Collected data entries
══════

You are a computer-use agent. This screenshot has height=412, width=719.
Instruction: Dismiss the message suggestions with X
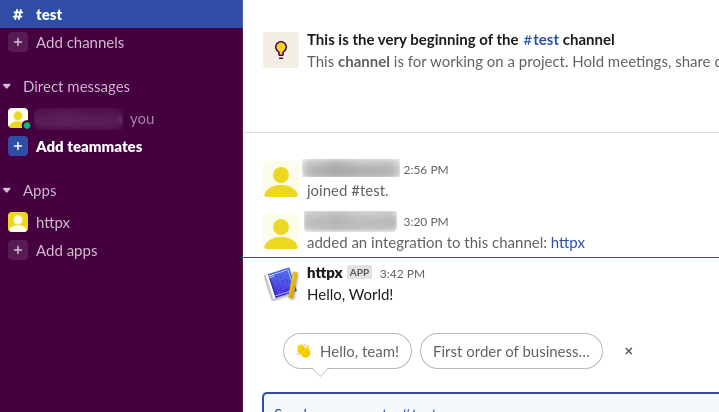[628, 351]
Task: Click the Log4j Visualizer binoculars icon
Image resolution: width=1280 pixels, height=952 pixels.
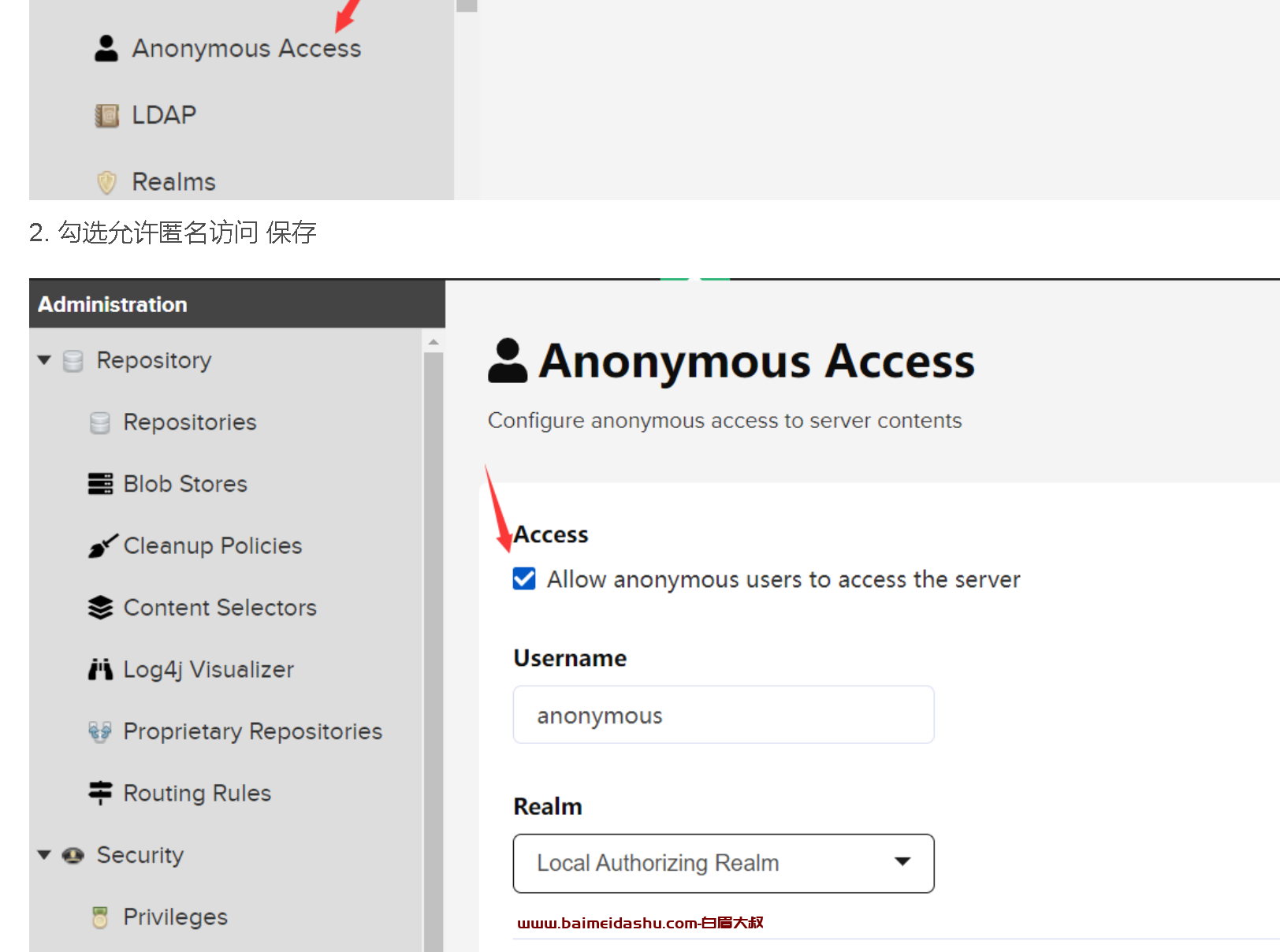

══════

Rewrite the lines of the material above as a numbered list, skipping any blank lines and leaving out the pictures.

* _EXERCISE SOLUTION_:
1. You are a computer-use agent. This screenshot has height=412, width=719.
2. Instruction: Dismiss the message suggestions with X
3. [628, 351]
4. Task: Click the Log4j Visualizer binoculars icon
5. Image resolution: width=1280 pixels, height=952 pixels.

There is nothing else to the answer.